Study material
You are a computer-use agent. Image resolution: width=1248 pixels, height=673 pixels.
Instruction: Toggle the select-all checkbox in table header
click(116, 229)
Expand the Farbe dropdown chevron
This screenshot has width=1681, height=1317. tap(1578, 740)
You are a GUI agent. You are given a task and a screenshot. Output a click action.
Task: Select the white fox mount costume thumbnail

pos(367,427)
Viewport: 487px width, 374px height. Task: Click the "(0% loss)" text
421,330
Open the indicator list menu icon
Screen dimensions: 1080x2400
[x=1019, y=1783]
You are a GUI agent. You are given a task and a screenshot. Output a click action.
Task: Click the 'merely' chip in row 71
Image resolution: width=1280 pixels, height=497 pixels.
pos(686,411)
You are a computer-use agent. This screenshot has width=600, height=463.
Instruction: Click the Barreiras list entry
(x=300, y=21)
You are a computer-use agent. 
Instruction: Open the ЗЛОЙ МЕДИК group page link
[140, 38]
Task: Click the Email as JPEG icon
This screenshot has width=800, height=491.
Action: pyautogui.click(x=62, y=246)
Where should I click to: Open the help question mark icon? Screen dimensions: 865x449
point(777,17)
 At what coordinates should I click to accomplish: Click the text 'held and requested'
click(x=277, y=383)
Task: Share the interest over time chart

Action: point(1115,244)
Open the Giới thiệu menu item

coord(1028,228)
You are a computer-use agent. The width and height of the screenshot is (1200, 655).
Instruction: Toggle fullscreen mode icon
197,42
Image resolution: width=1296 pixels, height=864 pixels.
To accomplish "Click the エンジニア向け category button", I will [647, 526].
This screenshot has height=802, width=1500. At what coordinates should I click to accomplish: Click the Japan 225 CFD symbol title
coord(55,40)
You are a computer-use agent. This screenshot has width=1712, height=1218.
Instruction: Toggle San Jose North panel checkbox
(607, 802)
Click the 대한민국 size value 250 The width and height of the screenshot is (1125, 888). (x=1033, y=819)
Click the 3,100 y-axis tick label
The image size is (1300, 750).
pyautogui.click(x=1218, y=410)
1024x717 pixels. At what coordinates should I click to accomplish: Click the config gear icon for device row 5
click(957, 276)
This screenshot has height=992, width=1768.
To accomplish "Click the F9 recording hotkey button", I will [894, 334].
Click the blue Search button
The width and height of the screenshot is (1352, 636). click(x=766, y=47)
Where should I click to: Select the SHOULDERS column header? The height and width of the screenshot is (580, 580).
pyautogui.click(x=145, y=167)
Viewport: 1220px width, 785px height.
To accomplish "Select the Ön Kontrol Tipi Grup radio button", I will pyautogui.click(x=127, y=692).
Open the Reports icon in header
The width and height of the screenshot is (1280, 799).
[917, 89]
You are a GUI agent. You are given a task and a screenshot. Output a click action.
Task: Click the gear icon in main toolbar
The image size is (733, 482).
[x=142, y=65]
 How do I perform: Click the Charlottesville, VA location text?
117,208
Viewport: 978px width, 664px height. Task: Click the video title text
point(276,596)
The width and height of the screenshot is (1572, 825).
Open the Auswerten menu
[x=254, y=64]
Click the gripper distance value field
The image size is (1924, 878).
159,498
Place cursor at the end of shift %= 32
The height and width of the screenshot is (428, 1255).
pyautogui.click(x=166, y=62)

About this exercise
Copy out every line in the records where the word "computer" is found.

Solution below
You are a computer-use agent. Image resolution: width=1248 pixels, height=673 pixels.
You are a computer-use agent. This screenshot has width=600, height=463.
You are a computer-use agent. 
You are a computer-use agent. The width and height of the screenshot is (1200, 655).
You are a computer-use agent. This screenshot has width=1712, height=1218.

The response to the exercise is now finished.